_RECORDS SUPPLIED_.
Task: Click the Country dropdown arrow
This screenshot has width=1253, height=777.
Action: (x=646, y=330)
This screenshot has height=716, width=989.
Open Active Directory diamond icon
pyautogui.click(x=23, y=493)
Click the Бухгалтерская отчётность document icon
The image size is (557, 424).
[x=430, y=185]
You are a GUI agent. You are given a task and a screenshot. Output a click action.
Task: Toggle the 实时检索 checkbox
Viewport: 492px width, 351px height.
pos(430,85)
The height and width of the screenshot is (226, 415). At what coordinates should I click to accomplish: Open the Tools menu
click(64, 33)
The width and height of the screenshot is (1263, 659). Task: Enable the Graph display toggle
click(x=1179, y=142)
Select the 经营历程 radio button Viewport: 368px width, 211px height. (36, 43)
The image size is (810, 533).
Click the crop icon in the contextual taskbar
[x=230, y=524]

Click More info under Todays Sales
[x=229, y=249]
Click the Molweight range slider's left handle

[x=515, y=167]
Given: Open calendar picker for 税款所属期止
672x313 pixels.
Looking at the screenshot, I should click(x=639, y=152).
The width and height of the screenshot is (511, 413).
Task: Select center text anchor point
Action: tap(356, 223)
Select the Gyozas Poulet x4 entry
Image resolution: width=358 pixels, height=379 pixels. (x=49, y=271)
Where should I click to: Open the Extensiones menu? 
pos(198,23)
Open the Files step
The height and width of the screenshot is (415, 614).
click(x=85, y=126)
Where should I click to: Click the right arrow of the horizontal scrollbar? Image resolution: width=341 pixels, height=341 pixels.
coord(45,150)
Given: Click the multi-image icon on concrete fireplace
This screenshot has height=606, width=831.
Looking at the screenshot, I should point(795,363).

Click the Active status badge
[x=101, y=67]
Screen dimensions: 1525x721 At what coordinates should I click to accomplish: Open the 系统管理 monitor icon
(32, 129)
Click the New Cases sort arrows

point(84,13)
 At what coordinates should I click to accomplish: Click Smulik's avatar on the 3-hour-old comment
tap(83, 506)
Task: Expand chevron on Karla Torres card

_TASK TO COMPLETE_. Only the last part of the entries above is needed: please copy the line with "Click the Molweight" and each line after it exactly.

_ANSWER_.
Click the Molweight range slider's left handle

[x=515, y=167]
Given: Open calendar picker for 税款所属期止
672x313 pixels.
Looking at the screenshot, I should click(x=639, y=152).
The width and height of the screenshot is (511, 413).
Task: Select center text anchor point
Action: tap(356, 223)
Select the Gyozas Poulet x4 entry
Image resolution: width=358 pixels, height=379 pixels. (x=49, y=271)
Where should I click to: Open the Extensiones menu? 
pos(198,23)
Open the Files step
The height and width of the screenshot is (415, 614).
click(x=85, y=126)
Where should I click to: Click the right arrow of the horizontal scrollbar? Image resolution: width=341 pixels, height=341 pixels.
coord(45,150)
Given: Click the multi-image icon on concrete fireplace
This screenshot has height=606, width=831.
Looking at the screenshot, I should point(795,363).

Click the Active status badge
[x=101, y=67]
Screen dimensions: 1525x721 At what coordinates should I click to accomplish: Open the 系统管理 monitor icon
(32, 129)
Click the New Cases sort arrows

point(84,13)
 At what coordinates should I click to accomplish: Click Smulik's avatar on the 3-hour-old comment
tap(83, 506)
Task: Expand chevron on Karla Torres card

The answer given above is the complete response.